--- Data records ---

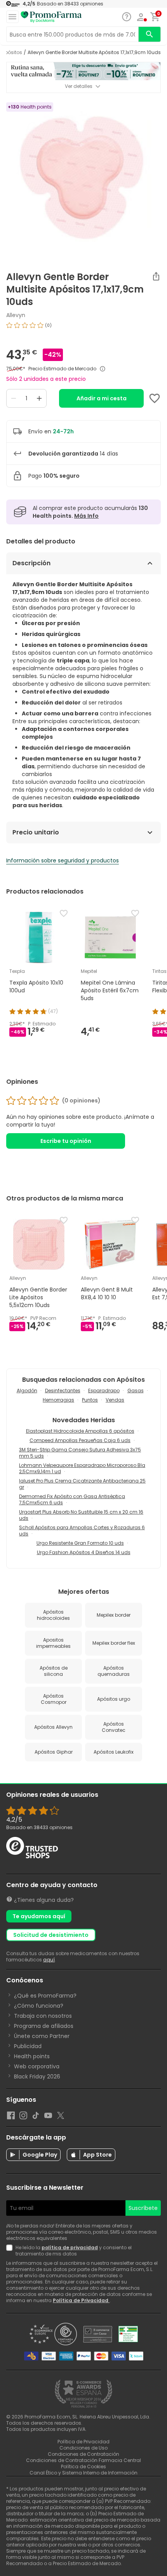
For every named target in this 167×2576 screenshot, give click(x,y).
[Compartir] (156, 276)
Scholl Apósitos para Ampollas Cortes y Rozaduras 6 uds (82, 1530)
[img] (83, 328)
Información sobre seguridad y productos (62, 860)
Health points (32, 2056)
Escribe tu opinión (65, 1141)
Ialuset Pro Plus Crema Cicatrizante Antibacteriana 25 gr (82, 1483)
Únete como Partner (42, 2036)
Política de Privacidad (81, 2300)
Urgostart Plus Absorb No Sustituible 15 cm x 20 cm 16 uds (81, 1515)
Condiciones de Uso (83, 2448)
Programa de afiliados (43, 2026)
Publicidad (28, 2046)
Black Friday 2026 (37, 2076)
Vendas (115, 1400)
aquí (49, 1959)
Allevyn (15, 315)
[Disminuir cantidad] (13, 398)
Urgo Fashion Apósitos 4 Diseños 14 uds (83, 1552)
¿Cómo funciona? (38, 2006)
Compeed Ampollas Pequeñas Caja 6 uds (80, 1440)
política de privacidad (70, 2247)
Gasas (135, 1390)
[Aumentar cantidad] (39, 398)
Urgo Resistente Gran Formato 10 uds (80, 1543)
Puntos (90, 1400)
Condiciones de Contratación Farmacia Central (83, 2460)
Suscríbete (143, 2208)
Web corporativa (36, 2066)
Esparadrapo (104, 1390)
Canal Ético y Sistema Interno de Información (83, 2472)
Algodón (27, 1390)
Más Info (86, 516)
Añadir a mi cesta (102, 398)
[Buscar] (149, 34)
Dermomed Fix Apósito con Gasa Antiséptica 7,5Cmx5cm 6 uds (72, 1499)
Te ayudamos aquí (38, 1916)
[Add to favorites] (154, 398)
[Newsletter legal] (11, 2251)
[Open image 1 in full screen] (84, 179)
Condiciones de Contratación (83, 2454)
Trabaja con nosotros (43, 2016)
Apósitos (12, 52)
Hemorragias (58, 1400)
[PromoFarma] (51, 17)
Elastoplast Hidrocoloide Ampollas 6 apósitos (80, 1431)
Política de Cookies (83, 2466)
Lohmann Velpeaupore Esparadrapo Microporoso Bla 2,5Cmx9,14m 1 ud (82, 1468)
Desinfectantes (62, 1390)
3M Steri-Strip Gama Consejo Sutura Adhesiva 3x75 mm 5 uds (80, 1452)
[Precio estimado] (102, 369)
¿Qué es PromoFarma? (45, 1995)
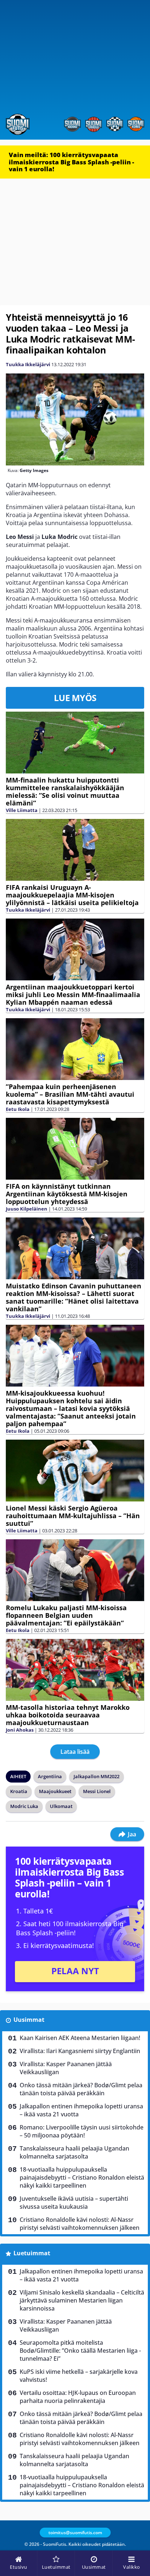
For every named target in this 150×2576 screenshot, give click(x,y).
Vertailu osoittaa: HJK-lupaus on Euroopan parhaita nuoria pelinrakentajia (78, 2397)
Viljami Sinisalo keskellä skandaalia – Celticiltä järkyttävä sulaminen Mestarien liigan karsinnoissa (82, 2300)
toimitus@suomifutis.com (75, 2532)
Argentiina (50, 1776)
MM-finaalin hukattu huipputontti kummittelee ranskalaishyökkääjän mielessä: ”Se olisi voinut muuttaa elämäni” (65, 791)
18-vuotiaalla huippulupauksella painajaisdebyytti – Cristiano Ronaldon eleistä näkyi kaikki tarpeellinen (82, 2177)
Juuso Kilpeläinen (26, 1208)
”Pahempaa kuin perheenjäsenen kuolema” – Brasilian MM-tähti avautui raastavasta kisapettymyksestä (70, 1094)
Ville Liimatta (22, 810)
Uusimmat (28, 2020)
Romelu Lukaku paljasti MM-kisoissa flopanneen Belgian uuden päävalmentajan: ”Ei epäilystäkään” (66, 1615)
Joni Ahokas (19, 1730)
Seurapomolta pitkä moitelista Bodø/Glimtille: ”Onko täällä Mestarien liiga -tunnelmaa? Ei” (80, 2351)
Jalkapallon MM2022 (96, 1776)
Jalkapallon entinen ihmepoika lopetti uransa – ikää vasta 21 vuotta (81, 2110)
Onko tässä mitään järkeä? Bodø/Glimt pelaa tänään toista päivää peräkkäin (81, 2089)
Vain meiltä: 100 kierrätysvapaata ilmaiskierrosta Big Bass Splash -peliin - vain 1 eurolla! (71, 162)
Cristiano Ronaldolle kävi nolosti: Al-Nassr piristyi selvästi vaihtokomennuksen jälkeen (79, 2224)
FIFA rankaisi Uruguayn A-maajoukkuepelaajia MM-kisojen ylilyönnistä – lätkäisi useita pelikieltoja (72, 895)
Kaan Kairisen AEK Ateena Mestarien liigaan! (80, 2038)
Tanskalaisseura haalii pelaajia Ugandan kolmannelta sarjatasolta (74, 2152)
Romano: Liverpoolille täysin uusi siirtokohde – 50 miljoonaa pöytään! (81, 2131)
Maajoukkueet (55, 1791)
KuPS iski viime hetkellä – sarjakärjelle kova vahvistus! (79, 2376)
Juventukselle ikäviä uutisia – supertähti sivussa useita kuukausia (74, 2203)
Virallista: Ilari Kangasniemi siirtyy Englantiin (80, 2051)
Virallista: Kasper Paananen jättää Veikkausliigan (66, 2068)
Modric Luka (24, 1806)
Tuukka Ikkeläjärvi (28, 364)
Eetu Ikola (17, 1109)
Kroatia (18, 1791)
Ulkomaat (61, 1806)
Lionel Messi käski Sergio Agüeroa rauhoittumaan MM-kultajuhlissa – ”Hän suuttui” (73, 1516)
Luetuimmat (31, 2253)
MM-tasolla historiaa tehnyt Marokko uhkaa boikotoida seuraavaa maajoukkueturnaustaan (68, 1715)
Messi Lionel (97, 1791)
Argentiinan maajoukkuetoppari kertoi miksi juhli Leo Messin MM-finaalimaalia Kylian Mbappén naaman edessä (73, 995)
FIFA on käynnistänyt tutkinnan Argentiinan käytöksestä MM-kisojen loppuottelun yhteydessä (66, 1194)
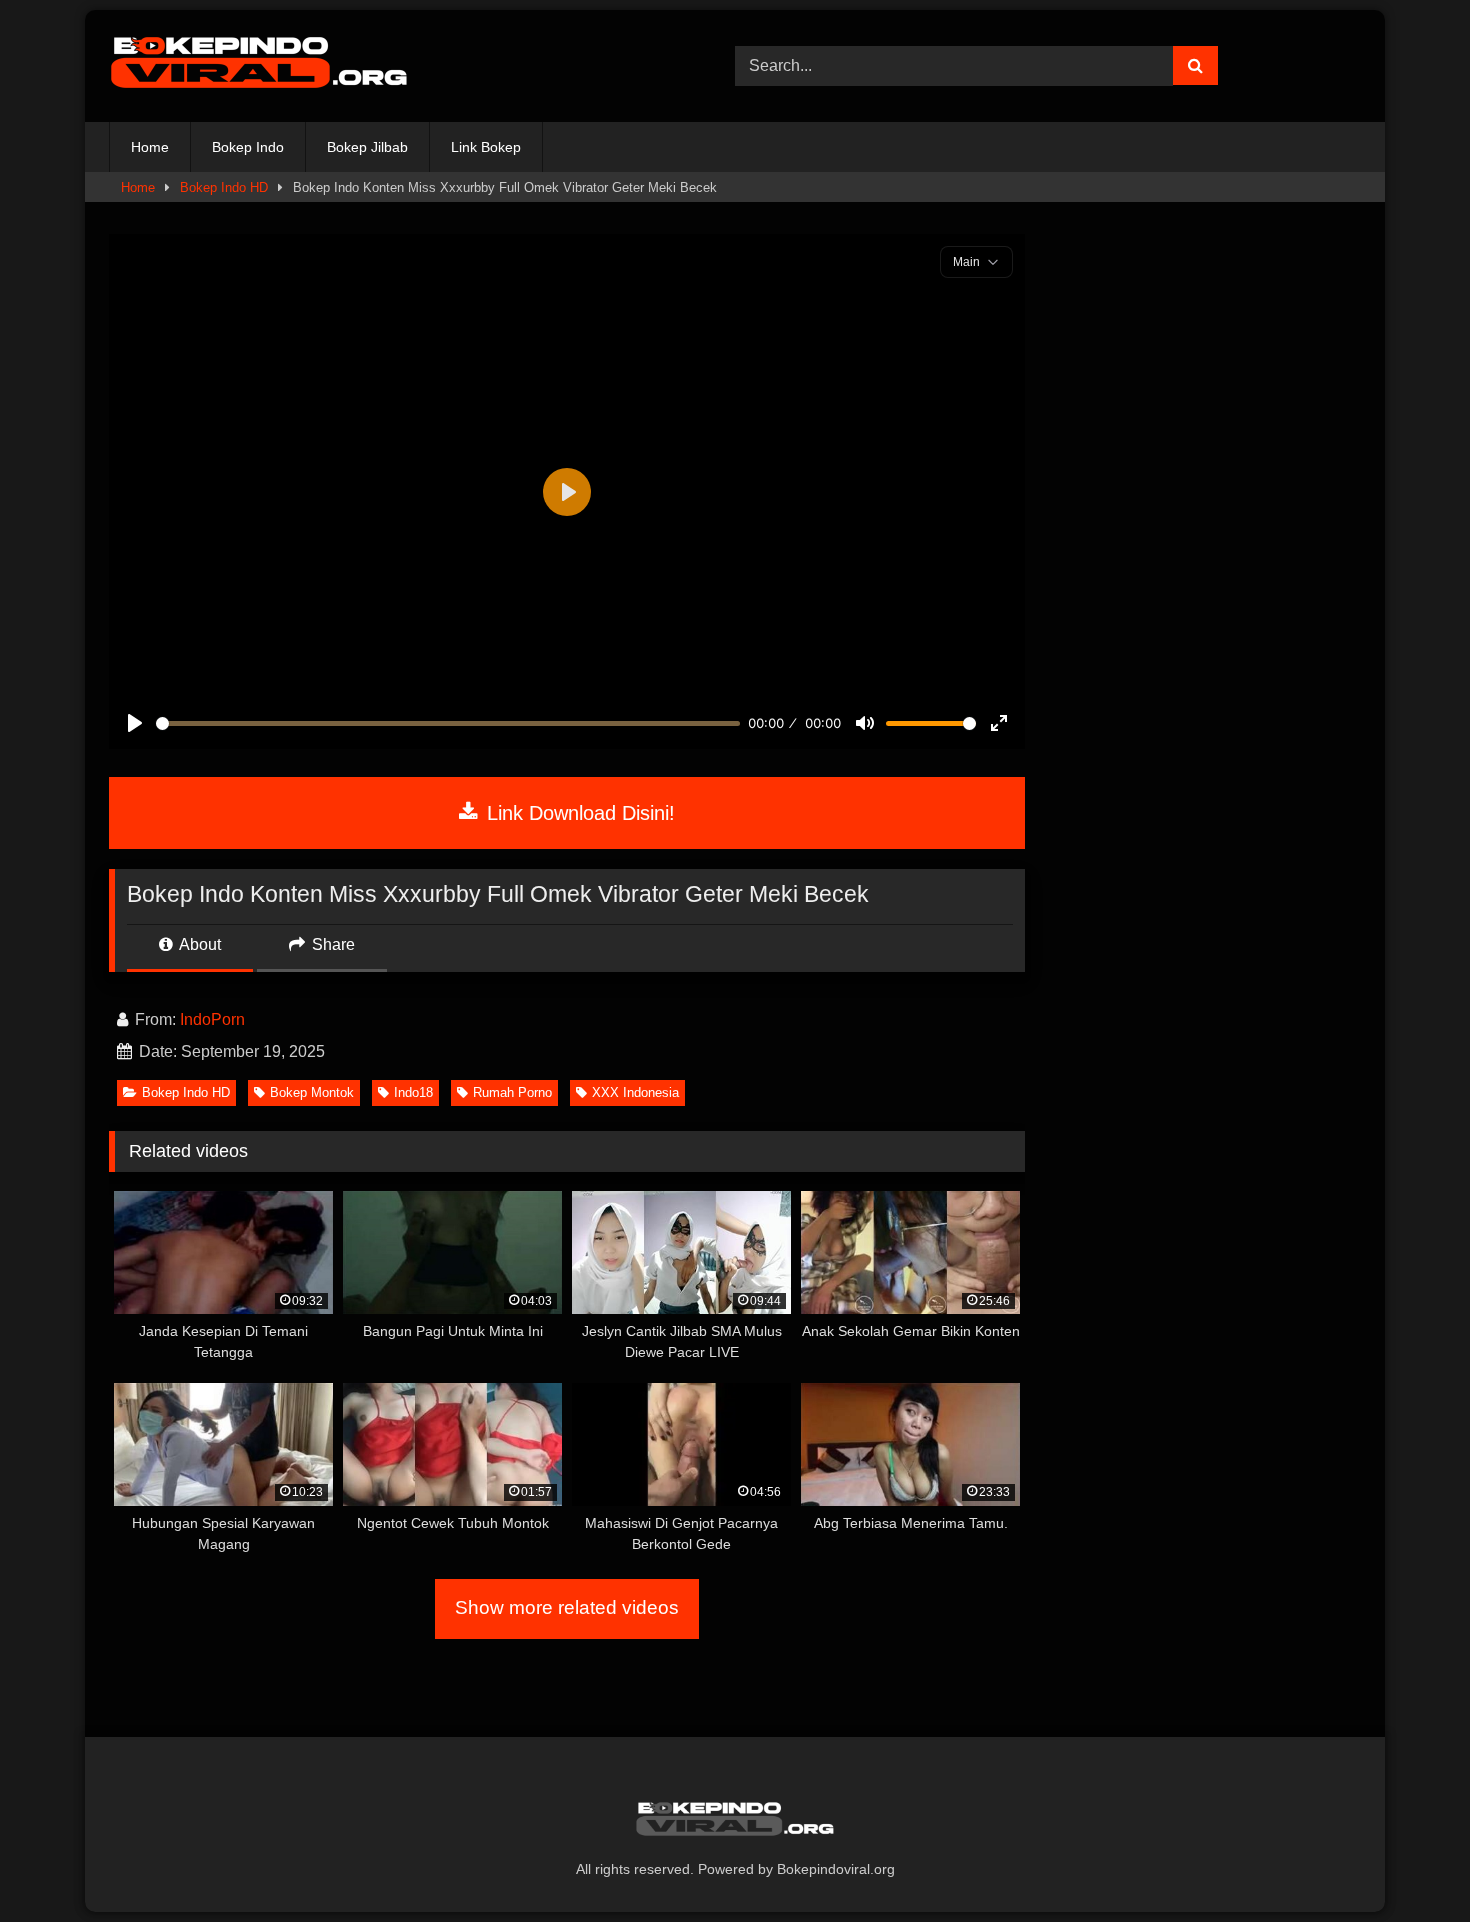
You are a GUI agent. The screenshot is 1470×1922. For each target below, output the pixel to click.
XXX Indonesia (635, 1092)
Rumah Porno (512, 1092)
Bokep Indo (248, 147)
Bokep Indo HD (224, 187)
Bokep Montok (312, 1092)
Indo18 (413, 1092)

---

Problem to solve: Could you set down the records above word for word, without any of the pictures?

Result of this task:
For every named target in this 167×2576 screenshot, give click(x,y).
[Compartir] (156, 276)
Scholl Apósitos para Ampollas Cortes y Rozaduras 6 uds (82, 1530)
[img] (83, 328)
Información sobre seguridad y productos (62, 860)
Health points (32, 2056)
Escribe tu opinión (65, 1141)
Ialuset Pro Plus Crema Cicatrizante Antibacteriana 25 gr (82, 1483)
Únete como Partner (42, 2036)
Política de Privacidad (81, 2300)
Urgostart Plus Absorb No Sustituible 15 cm x 20 cm 16 uds (81, 1515)
Condiciones de Uso (83, 2448)
Programa de afiliados (43, 2026)
Publicidad (28, 2046)
Black Friday 2026 (37, 2076)
Vendas (115, 1400)
aquí (49, 1959)
Allevyn (15, 315)
[Disminuir cantidad] (13, 398)
Urgo Fashion Apósitos 4 Diseños 14 uds (83, 1552)
¿Cómo funciona? (38, 2006)
Compeed Ampollas Pequeñas Caja 6 uds (80, 1440)
política de privacidad (70, 2247)
Gasas (135, 1390)
[Aumentar cantidad] (39, 398)
Urgo Resistente Gran Formato 10 uds (80, 1543)
Puntos (90, 1400)
Condiciones de Contratación Farmacia Central (83, 2460)
Suscríbete (143, 2208)
Web corporativa (36, 2066)
Esparadrapo (104, 1390)
Canal Ético y Sistema Interno de Información (83, 2472)
Algodón (27, 1390)
Más Info (86, 516)
Añadir a mi cesta (102, 398)
[Buscar] (149, 34)
Dermomed Fix Apósito con Gasa Antiséptica 7,5Cmx5cm 6 uds (72, 1499)
Te ayudamos aquí (38, 1916)
[Add to favorites] (154, 398)
[Newsletter legal] (11, 2251)
[Open image 1 in full screen] (84, 179)
Condiciones de Contratación (83, 2454)
Trabaja con nosotros (43, 2016)
Apósitos (12, 52)
Hemorragias (58, 1400)
[PromoFarma] (51, 17)
Elastoplast Hidrocoloide Ampollas 6 apósitos (80, 1431)
Política de Cookies (83, 2466)
Lohmann Velpeaupore Esparadrapo Microporoso Bla 2,5Cmx9,14m 1 ud (82, 1468)
Desinfectantes (62, 1390)
3M Steri-Strip Gama Consejo Sutura Adhesiva 3x75 mm 5 uds (80, 1452)
[Precio estimado] (102, 369)
¿Qué es PromoFarma? (45, 1995)
For every named target in this 150×2576 screenshot, give click(x,y).
Vertailu osoittaa: HJK-lupaus on Euroopan parhaita nuoria pelinrakentajia (78, 2397)
Viljami Sinisalo keskellä skandaalia – Celticiltä järkyttävä sulaminen Mestarien liigan karsinnoissa (82, 2300)
toimitus@suomifutis.com (75, 2532)
Argentiina (50, 1776)
MM-finaalin hukattu huipputontti kummittelee ranskalaishyökkääjän mielessä: ”Se olisi voinut muuttaa elämäni” (65, 791)
18-vuotiaalla huippulupauksella painajaisdebyytti – Cristiano Ronaldon eleistä näkyi kaikki tarpeellinen (82, 2177)
Juuso Kilpeläinen (26, 1208)
”Pahempaa kuin perheenjäsenen kuolema” – Brasilian MM-tähti avautui raastavasta kisapettymyksestä (70, 1094)
Ville Liimatta (22, 810)
Uusimmat (28, 2020)
Romelu Lukaku paljasti MM-kisoissa flopanneen Belgian uuden päävalmentajan: ”Ei epäilystäkään” (66, 1615)
Joni Ahokas (19, 1730)
Seurapomolta pitkä moitelista Bodø/Glimtille: ”Onko täällä Mestarien liiga -tunnelmaa? Ei” (80, 2351)
Jalkapallon MM2022 (96, 1776)
Jalkapallon entinen ihmepoika lopetti uransa – ikää vasta 21 vuotta (81, 2110)
Onko tässä mitään järkeä? Bodø/Glimt pelaa tänään toista päivää peräkkäin (81, 2089)
Vain meiltä: 100 kierrätysvapaata ilmaiskierrosta Big Bass Splash -peliin - vain 1 eurolla! (71, 162)
Cristiano Ronaldolle kävi nolosti: Al-Nassr piristyi selvästi vaihtokomennuksen jälkeen (79, 2224)
FIFA rankaisi Uruguayn A-maajoukkuepelaajia MM-kisojen ylilyönnistä – lätkäisi useita pelikieltoja (72, 895)
Kaan Kairisen AEK Ateena Mestarien liigaan! (80, 2038)
Tanskalaisseura haalii pelaajia Ugandan kolmannelta sarjatasolta (74, 2152)
Romano: Liverpoolille täysin uusi siirtokohde – 50 miljoonaa pöytään! (81, 2131)
Maajoukkueet (55, 1791)
KuPS iski viime hetkellä – sarjakärjelle kova vahvistus! (79, 2376)
Juventukselle ikäviä uutisia – supertähti sivussa useita kuukausia (74, 2203)
Virallista: Ilari Kangasniemi siirtyy Englantiin (80, 2051)
Virallista: Kasper Paananen jättää Veikkausliigan (66, 2068)
Modric Luka (24, 1806)
Tuukka Ikkeläjärvi (28, 364)
Eetu Ikola (17, 1109)
Kroatia (18, 1791)
Ulkomaat (61, 1806)
Lionel Messi käski Sergio Agüeroa rauhoittumaan MM-kultajuhlissa – ”Hän suuttui” (73, 1516)
Luetuimmat (31, 2253)
MM-tasolla historiaa tehnyt Marokko uhkaa boikotoida seuraavaa maajoukkueturnaustaan (68, 1715)
Messi Lionel (97, 1791)
Argentiinan maajoukkuetoppari kertoi miksi juhli Leo Messin MM-finaalimaalia Kylian Mbappén naaman edessä (73, 995)
FIFA on käynnistänyt tutkinnan Argentiinan käytöksestä MM-kisojen loppuottelun yhteydessä (66, 1194)
You are a GUI agent. The screenshot is 1470×1922. For each target below, output the pixel to click.
XXX Indonesia (635, 1092)
Rumah Porno (512, 1092)
Bokep Indo (248, 147)
Bokep Indo HD (224, 187)
Bokep Montok (312, 1092)
Indo18 (413, 1092)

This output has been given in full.